- WHAT IS NEEDED -
Turn the data below into a JSON list of strings, one string per line, leaving out blank lines.

- INPUT FOR THIS TASK -

******************************

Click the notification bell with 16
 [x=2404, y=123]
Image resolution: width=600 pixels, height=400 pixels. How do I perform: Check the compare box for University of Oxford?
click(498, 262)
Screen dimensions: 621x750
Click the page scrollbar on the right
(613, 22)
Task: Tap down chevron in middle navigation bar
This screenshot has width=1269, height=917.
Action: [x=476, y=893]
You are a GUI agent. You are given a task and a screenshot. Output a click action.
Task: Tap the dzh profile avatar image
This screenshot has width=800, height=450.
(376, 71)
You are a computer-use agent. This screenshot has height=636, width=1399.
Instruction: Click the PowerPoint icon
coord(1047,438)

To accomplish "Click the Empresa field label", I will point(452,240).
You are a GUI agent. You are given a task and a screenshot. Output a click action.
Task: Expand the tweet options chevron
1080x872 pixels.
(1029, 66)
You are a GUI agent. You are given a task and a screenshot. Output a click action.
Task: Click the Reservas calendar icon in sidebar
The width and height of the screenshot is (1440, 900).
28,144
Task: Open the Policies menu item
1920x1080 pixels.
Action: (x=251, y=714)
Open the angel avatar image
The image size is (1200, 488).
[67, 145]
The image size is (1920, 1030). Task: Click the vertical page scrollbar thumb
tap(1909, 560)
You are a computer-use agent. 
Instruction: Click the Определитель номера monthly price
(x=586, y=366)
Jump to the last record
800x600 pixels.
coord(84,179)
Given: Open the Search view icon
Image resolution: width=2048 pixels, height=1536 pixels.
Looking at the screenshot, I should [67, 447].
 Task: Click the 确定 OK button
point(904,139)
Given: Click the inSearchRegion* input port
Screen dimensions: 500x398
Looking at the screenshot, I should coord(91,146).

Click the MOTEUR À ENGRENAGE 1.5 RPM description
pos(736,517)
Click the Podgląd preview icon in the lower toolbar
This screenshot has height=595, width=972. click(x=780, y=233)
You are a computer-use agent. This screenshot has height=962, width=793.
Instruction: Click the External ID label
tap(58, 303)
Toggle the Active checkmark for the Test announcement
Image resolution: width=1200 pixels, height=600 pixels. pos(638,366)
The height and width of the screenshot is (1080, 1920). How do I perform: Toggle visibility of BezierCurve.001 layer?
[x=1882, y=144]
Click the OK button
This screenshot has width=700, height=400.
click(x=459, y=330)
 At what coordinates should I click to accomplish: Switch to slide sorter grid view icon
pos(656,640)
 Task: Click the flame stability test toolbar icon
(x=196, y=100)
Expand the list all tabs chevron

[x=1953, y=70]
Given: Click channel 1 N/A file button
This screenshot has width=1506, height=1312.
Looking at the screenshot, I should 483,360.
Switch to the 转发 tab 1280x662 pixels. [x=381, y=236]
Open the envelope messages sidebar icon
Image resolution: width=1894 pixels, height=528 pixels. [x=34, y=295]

******************************

- WRITTEN ANSWER -
[
  "Click the notification bell with 16",
  " [x=2404, y=123]",
  "Image resolution: width=600 pixels, height=400 pixels. How do I perform: Check the compare box for University of Oxford?",
  "click(498, 262)",
  "Screen dimensions: 621x750",
  "Click the page scrollbar on the right",
  "(613, 22)",
  "Task: Tap down chevron in middle navigation bar",
  "This screenshot has width=1269, height=917.",
  "Action: [x=476, y=893]",
  "You are a GUI agent. You are given a task and a screenshot. Output a click action.",
  "Task: Tap the dzh profile avatar image",
  "This screenshot has width=800, height=450.",
  "(376, 71)",
  "You are a computer-use agent. This screenshot has height=636, width=1399.",
  "Instruction: Click the PowerPoint icon",
  "coord(1047,438)",
  "To accomplish \"Click the Empresa field label\", I will point(452,240).",
  "You are a GUI agent. You are given a task and a screenshot. Output a click action.",
  "Task: Expand the tweet options chevron",
  "1080x872 pixels.",
  "(1029, 66)",
  "You are a GUI agent. You are given a task and a screenshot. Output a click action.",
  "Task: Click the Reservas calendar icon in sidebar",
  "The width and height of the screenshot is (1440, 900).",
  "28,144",
  "Task: Open the Policies menu item",
  "1920x1080 pixels.",
  "Action: (x=251, y=714)",
  "Open the angel avatar image",
  "The image size is (1200, 488).",
  "[67, 145]",
  "The image size is (1920, 1030). Task: Click the vertical page scrollbar thumb",
  "tap(1909, 560)",
  "You are a computer-use agent. ",
  "Instruction: Click the Определитель номера monthly price",
  "(x=586, y=366)",
  "Jump to the last record",
  "800x600 pixels.",
  "coord(84,179)",
  "Given: Open the Search view icon",
  "Image resolution: width=2048 pixels, height=1536 pixels.",
  "Looking at the screenshot, I should [67, 447].",
  " Task: Click the 确定 OK button",
  "point(904,139)",
  "Given: Click the inSearchRegion* input port",
  "Screen dimensions: 500x398",
  "Looking at the screenshot, I should coord(91,146).",
  "Click the MOTEUR À ENGRENAGE 1.5 RPM description",
  "pos(736,517)",
  "Click the Podgląd preview icon in the lower toolbar",
  "This screenshot has height=595, width=972. click(x=780, y=233)",
  "You are a computer-use agent. This screenshot has height=962, width=793.",
  "Instruction: Click the External ID label",
  "tap(58, 303)",
  "Toggle the Active checkmark for the Test announcement",
  "Image resolution: width=1200 pixels, height=600 pixels. pos(638,366)",
  "The height and width of the screenshot is (1080, 1920). How do I perform: Toggle visibility of BezierCurve.001 layer?",
  "[x=1882, y=144]",
  "Click the OK button",
  "This screenshot has width=700, height=400.",
  "click(x=459, y=330)",
  " At what coordinates should I click to accomplish: Switch to slide sorter grid view icon",
  "pos(656,640)",
  " Task: Click the flame stability test toolbar icon",
  "(x=196, y=100)",
  "Expand the list all tabs chevron",
  "[x=1953, y=70]",
  "Given: Click channel 1 N/A file button",
  "This screenshot has width=1506, height=1312.",
  "Looking at the screenshot, I should 483,360.",
  "Switch to the 转发 tab 1280x662 pixels. [x=381, y=236]",
  "Open the envelope messages sidebar icon",
  "Image resolution: width=1894 pixels, height=528 pixels. [x=34, y=295]"
]